For too long we’ve been committed to the same narrow game, but despite being given very little time to prepare with the Lions, Warren managed to get his team playing some expansive stuff at times. I thought there were occasions where they made the All Blacks look very average in defence. That’s some achievement.

Wales can take positives from that. In guys like Jonathan Davies, Liam Williams, Taulupe Faletau and Sam Warburton, some of the best players on the Lions tour were Welsh.

Jon in particular was superb and his work at outside centre allowed those both inside and outside him to thrive. I want to see that continue in November.

Wales are playing the best three sides from the Southern Hemisphere and I’d like to see some of the style the Lions used to great effect implemented by the guys. Warren has had plenty of success in the past, so I don’t think the game plan needs to be totally changed. But behind the scrum, I’d like to see Wales counter attack more, not kick as much, and maybe try to utilise two playmakers.

Rugby is going that way at the moment. There’s George Ford and Owen Farrell with England. Australia used Bernard Foley and Matt Giteau at the last World Cup and Johnny Sexton and Farrell combined well for the Lions. I’m not sure Wales have the personnel needed to do that – Owen Williams could be an exciting option at 12 – but whoever plays, I’d like to see them do so with confidence and an intent to try to stamp their mark on the opposition.

If they do that, anything can happen. That leaves me hugely excited about the next two years with Wales because the players and Warren will meet up later this year in a good place.

It might feel like the final frontier with Warren soon moving on, but confidence among the players and coaches should be sky high following on from the Lions. Add in the feelgood factor from Wales’ summer tour wins and it’s a pretty exciting mix.

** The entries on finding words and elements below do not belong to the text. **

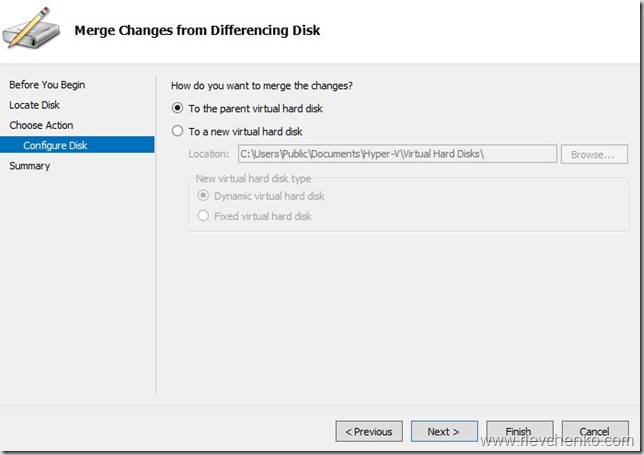Switch to the Choose Action step

coord(41,125)
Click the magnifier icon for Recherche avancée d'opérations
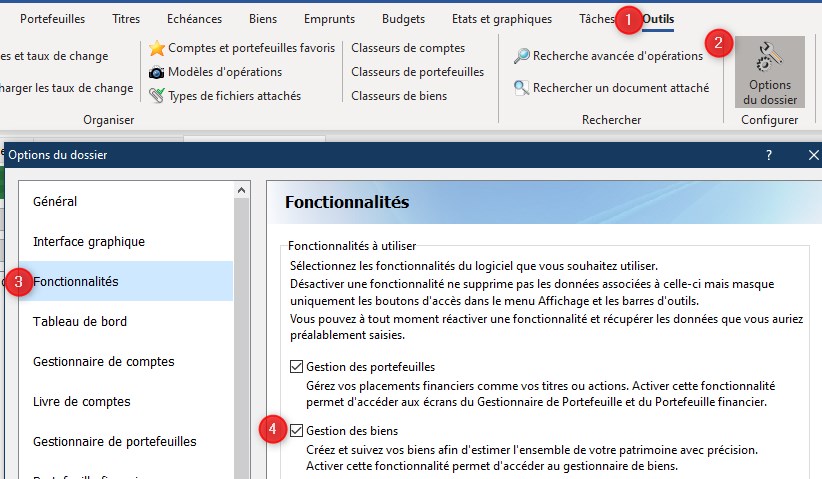Viewport: 822px width, 479px height. click(521, 56)
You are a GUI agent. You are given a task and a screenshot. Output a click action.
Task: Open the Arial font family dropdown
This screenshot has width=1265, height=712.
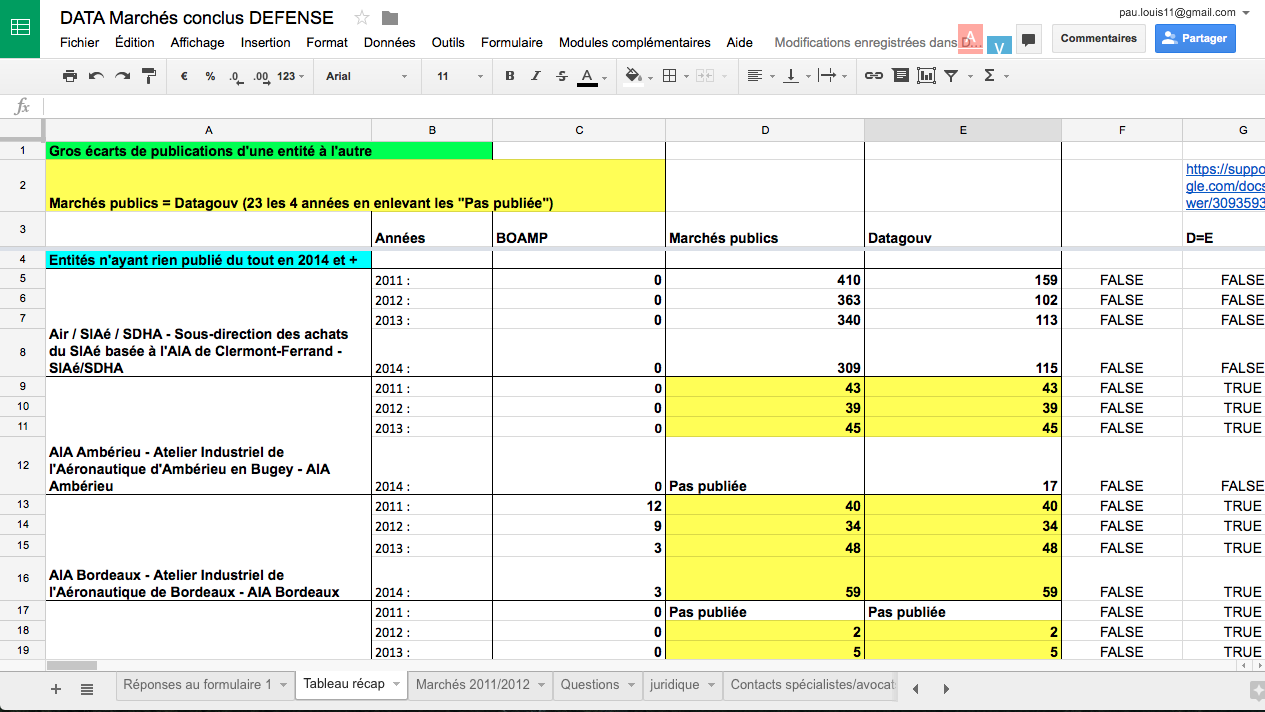coord(367,76)
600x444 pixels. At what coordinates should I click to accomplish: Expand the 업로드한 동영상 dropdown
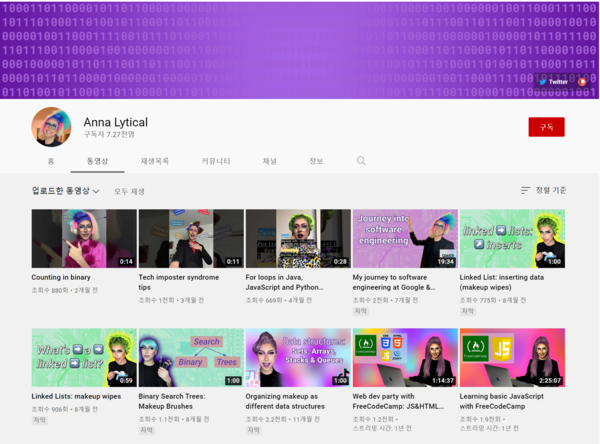66,190
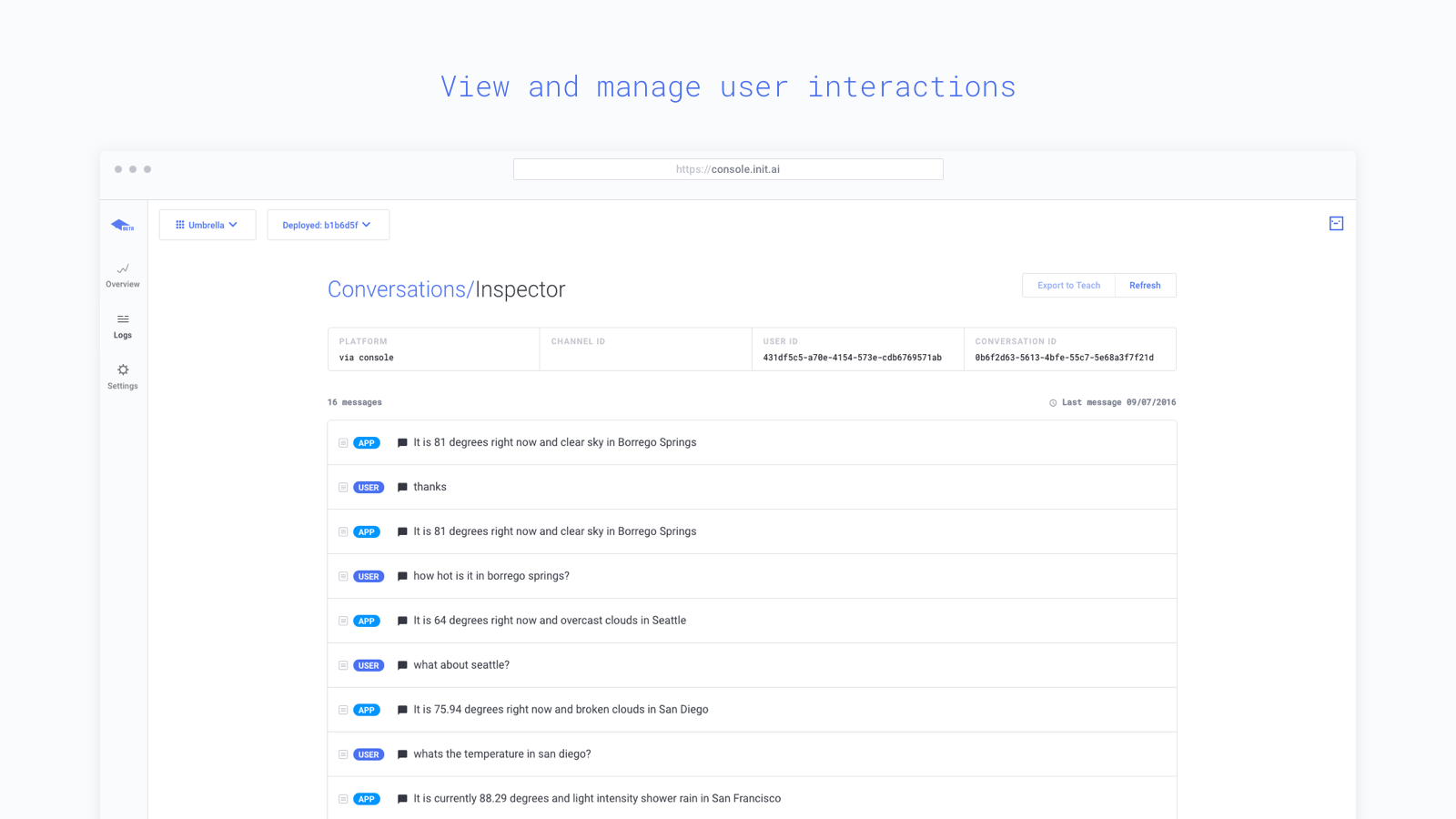Click the browser address bar showing console.init.ai
Viewport: 1456px width, 819px height.
727,168
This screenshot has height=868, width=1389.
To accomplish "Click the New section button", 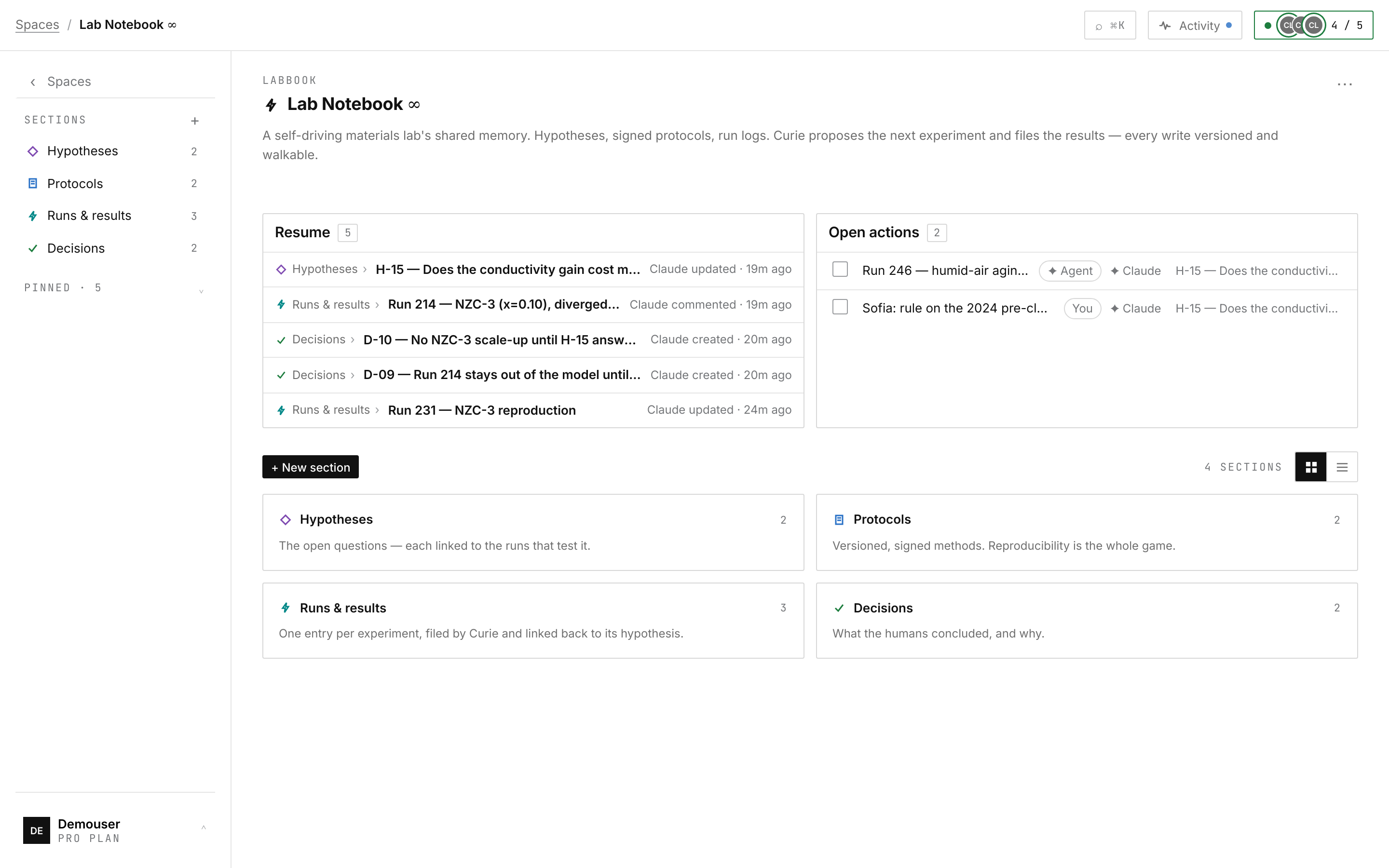I will [x=311, y=467].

Autumn will be tough, but with our squad in rude health, anything could be possible. When you want to make a change to a team’s style, it’s good to do it on the back of success and this could be the right time for Wales to implement a wider, more expansive game.

If they do that, as well as planning for life after Warren off the field, the next two years could be ones to remember. Should Wales achieve success in that period, then the Lions will have played a huge part in it.